# (Be in -*- python -*- mode.)
#
# ====================================================================
# Copyright (c) 2000-2008 CollabNet.  All rights reserved.
#
# This software is licensed as described in the file COPYING, which
# you should have received as part of this distribution.  The terms
# are also available at http://subversion.tigris.org/license-1.html.
# If newer versions of this license are posted there, you may use a
# newer version instead, at your option.
#
# This software consists of voluntary contributions made by many
# individuals.  For exact contribution history, see the revision
# history and logs, available at http://cvs2svn.tigris.org/.
# ====================================================================

"""SymbolStrategy classes determine how to convert symbols."""

import re

from cvs2svn_lib.common import FatalError
from cvs2svn_lib.common import path_join
from cvs2svn_lib.common import normalize_svn_path
from cvs2svn_lib.log import logger
from cvs2svn_lib.symbol import Trunk
from cvs2svn_lib.symbol import TypedSymbol
from cvs2svn_lib.symbol import Branch
from cvs2svn_lib.symbol import Tag
from cvs2svn_lib.symbol import ExcludedSymbol
from cvs2svn_lib.symbol_statistics import SymbolPlanError


class StrategyRule:
  """A single rule that might determine how to convert a symbol."""

  def start(self, symbol_statistics):
    """This method is called once before get_symbol() is ever called.

    The StrategyRule can override this method to do whatever it wants
    to prepare itself for work.  SYMBOL_STATISTICS is an instance of
    SymbolStatistics containing the statistics for all symbols in all
    projects."""

    pass

  def get_symbol(self, symbol, stats):
    """Return an object describing what to do with the symbol in STATS.

    SYMBOL holds a Trunk or Symbol object as it has been determined so
    far.  Hopefully one of these method calls will turn any naked
    Symbol instances into TypedSymbols.

    If this rule applies to the SYMBOL (whose statistics are collected
    in STATS), then return a new or modified AbstractSymbol object.
    If this rule doesn't apply, return SYMBOL unchanged."""

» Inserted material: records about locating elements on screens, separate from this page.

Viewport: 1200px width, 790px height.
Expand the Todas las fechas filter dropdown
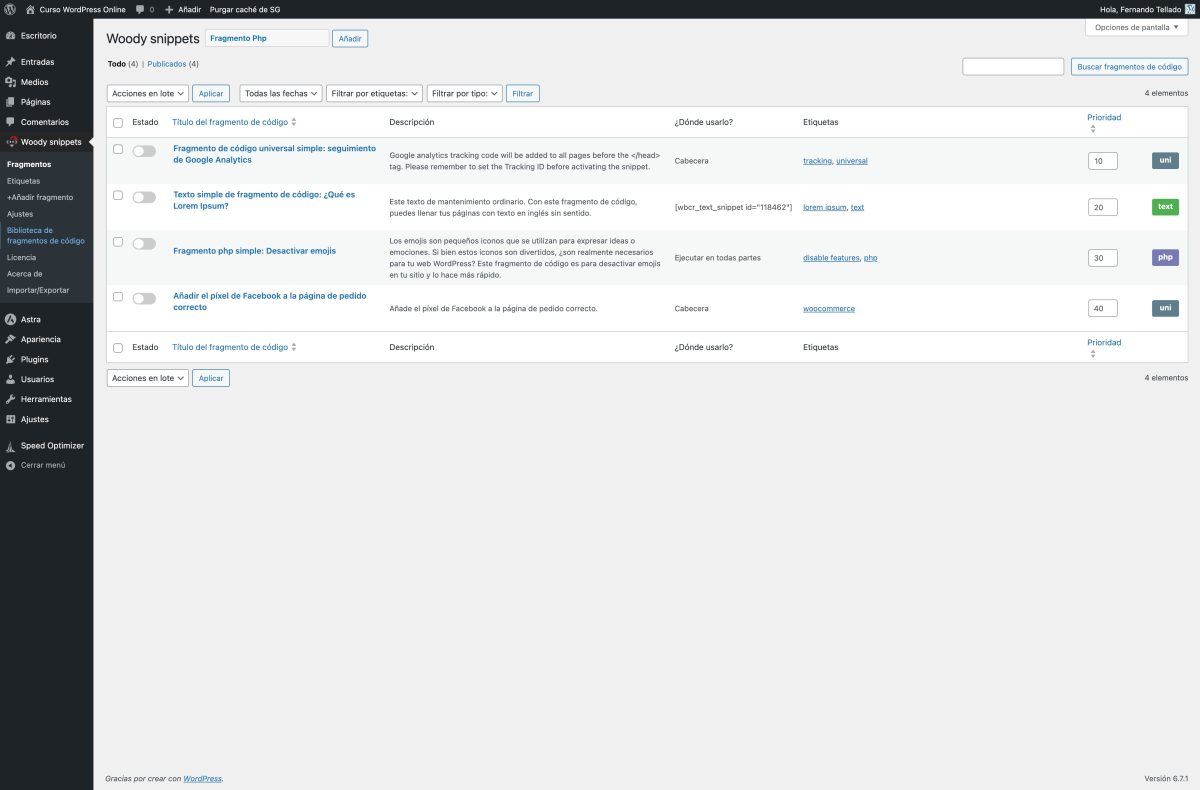(x=281, y=92)
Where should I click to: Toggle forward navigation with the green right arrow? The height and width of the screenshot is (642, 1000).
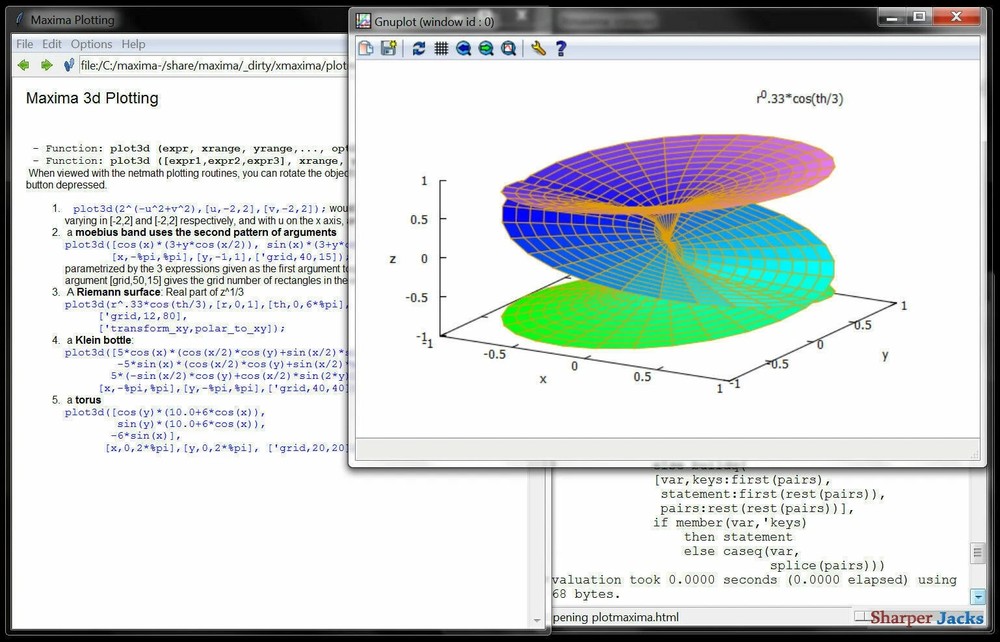pos(43,65)
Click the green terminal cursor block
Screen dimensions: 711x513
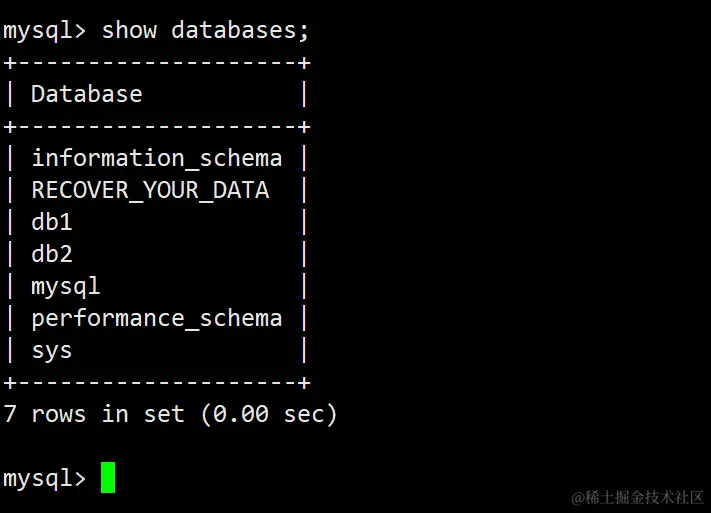tap(108, 477)
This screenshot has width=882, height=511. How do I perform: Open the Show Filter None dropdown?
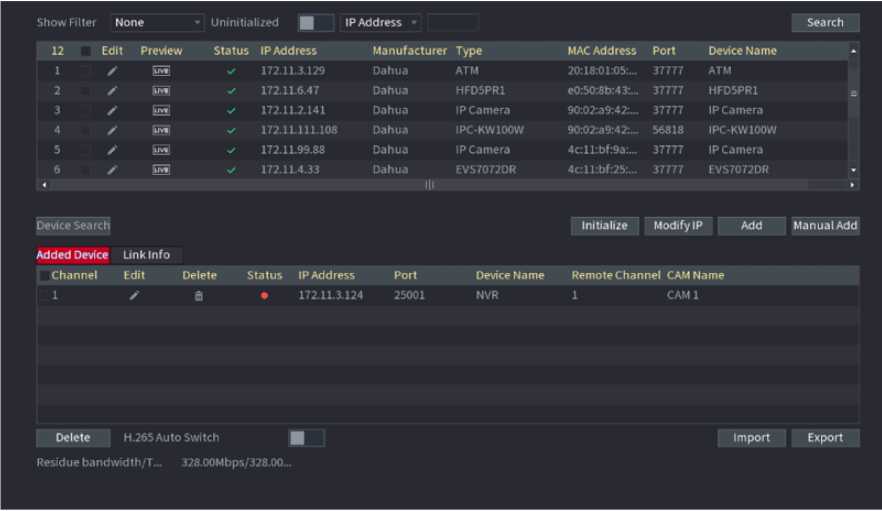(157, 22)
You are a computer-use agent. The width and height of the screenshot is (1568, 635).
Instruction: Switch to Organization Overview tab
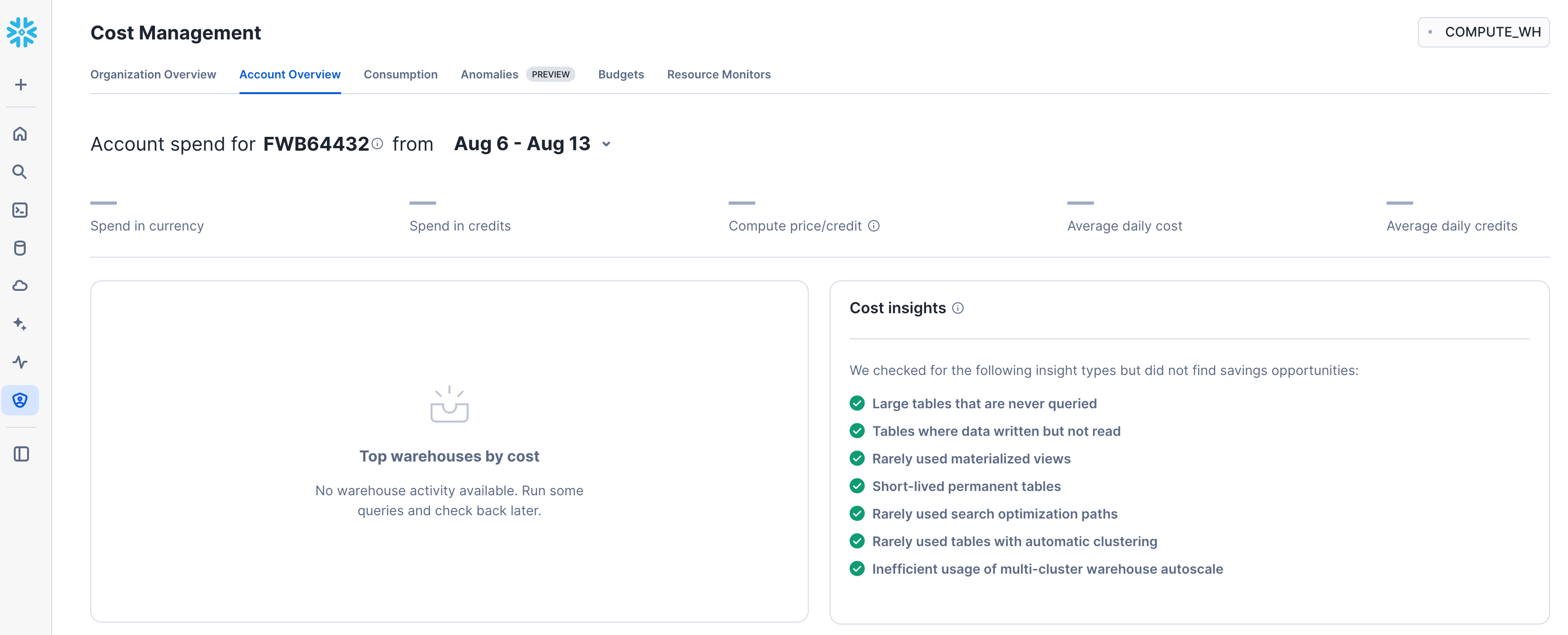(153, 74)
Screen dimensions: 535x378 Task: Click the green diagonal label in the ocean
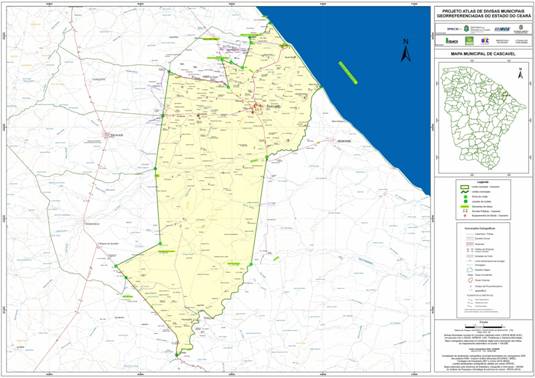(x=348, y=72)
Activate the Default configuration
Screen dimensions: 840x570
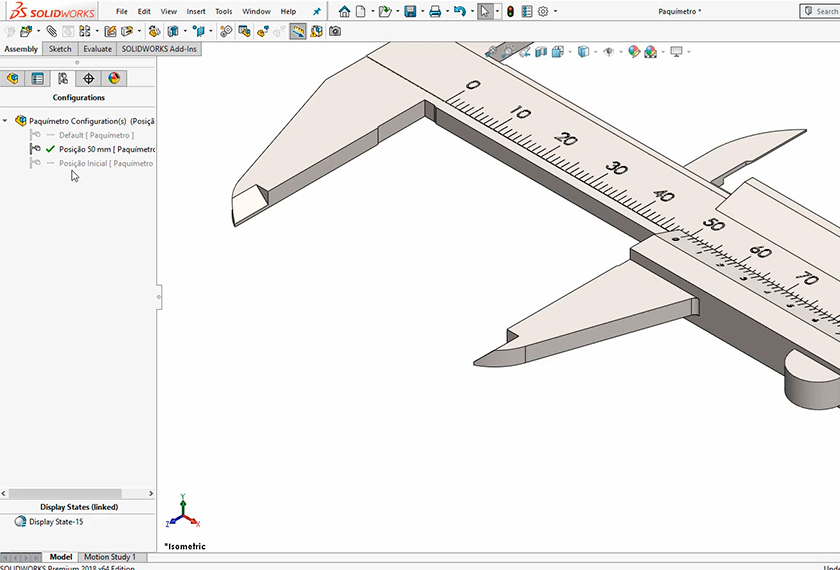coord(96,135)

    raise NotImplementedError()

  def finish(self):
    """This method is called once after get_symbol() is done being called.

    The StrategyRule can override this method do whatever it wants to
    release resources, etc."""

    pass


class _RegexpStrategyRule(StrategyRule):
  """A Strategy rule that bases its decisions on regexp matches.

  If self.regexp matches a symbol name, return self.action(symbol);
  otherwise, return the symbol unchanged."""

  def __init__(self, pattern, action):
    """Initialize a _RegexpStrategyRule.

    PATTERN is a string that will be treated as a regexp pattern.
    PATTERN must match a full symbol name for the rule to apply (i.e.,
    it is anchored at the beginning and end of the symbol name).

    ACTION is the class representing how the symbol should be
    converted.  It should be one of the classes Branch, Tag, or
    ExcludedSymbol.

    If PATTERN matches a symbol name, then get_symbol() returns
    ACTION(name, id); otherwise it returns SYMBOL unchanged."""

    try:
      self.regexp = re.compile('^' + pattern + '$')
    except re.error:
      raise FatalError("%r is not a valid regexp." % (pattern,))

    self.action = action

  def log(self, symbol):
    raise NotImplementedError()

  def get_symbol(self, symbol, stats):
    if isinstance(symbol, (Trunk, TypedSymbol)):
      return symbol
    elif self.regexp.match(symbol.name):
      self.log(symbol)
      return self.action(symbol)
    else:
      return symbol


class ForceBranchRegexpStrategyRule(_RegexpStrategyRule):
  """Force symbols matching pattern to be branches."""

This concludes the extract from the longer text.